- [ACTIVITY] Please output every record below exactly as written, leaving out any pictures.

EXTRACTED ENTRIES Start Marker

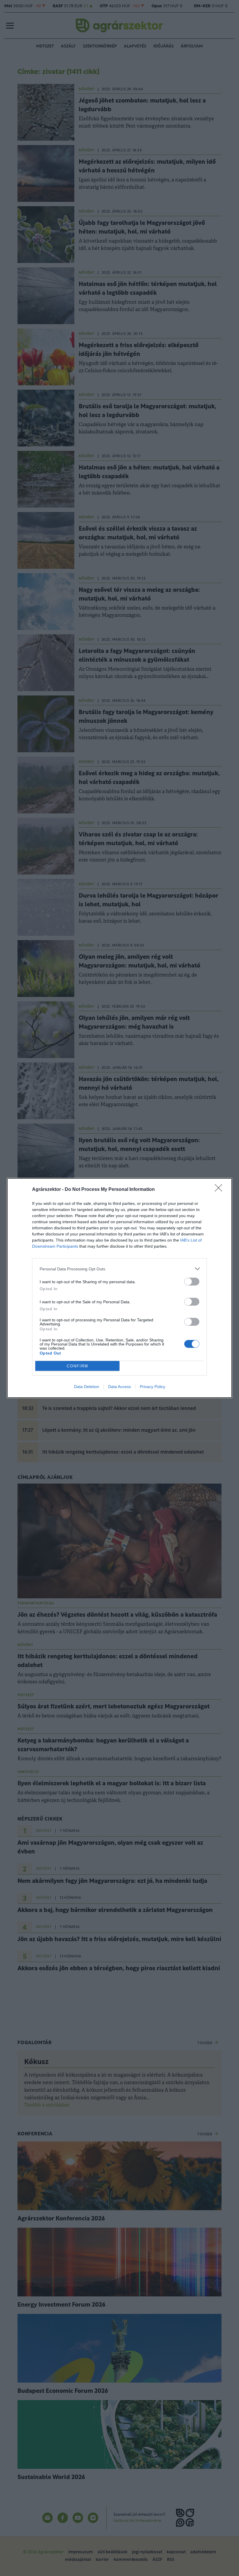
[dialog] (119, 1288)
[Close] (220, 1189)
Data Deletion (86, 1386)
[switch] (191, 1282)
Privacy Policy (152, 1386)
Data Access (119, 1386)
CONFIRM (77, 1366)
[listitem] (119, 1269)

EXTRACTED ENTRIES End Marker

- [SOLVED PROBLEM]
[dialog] (119, 1288)
[Close] (220, 1189)
Data Deletion (86, 1386)
[switch] (191, 1282)
Privacy Policy (152, 1386)
Data Access (119, 1386)
CONFIRM (77, 1366)
[listitem] (119, 1269)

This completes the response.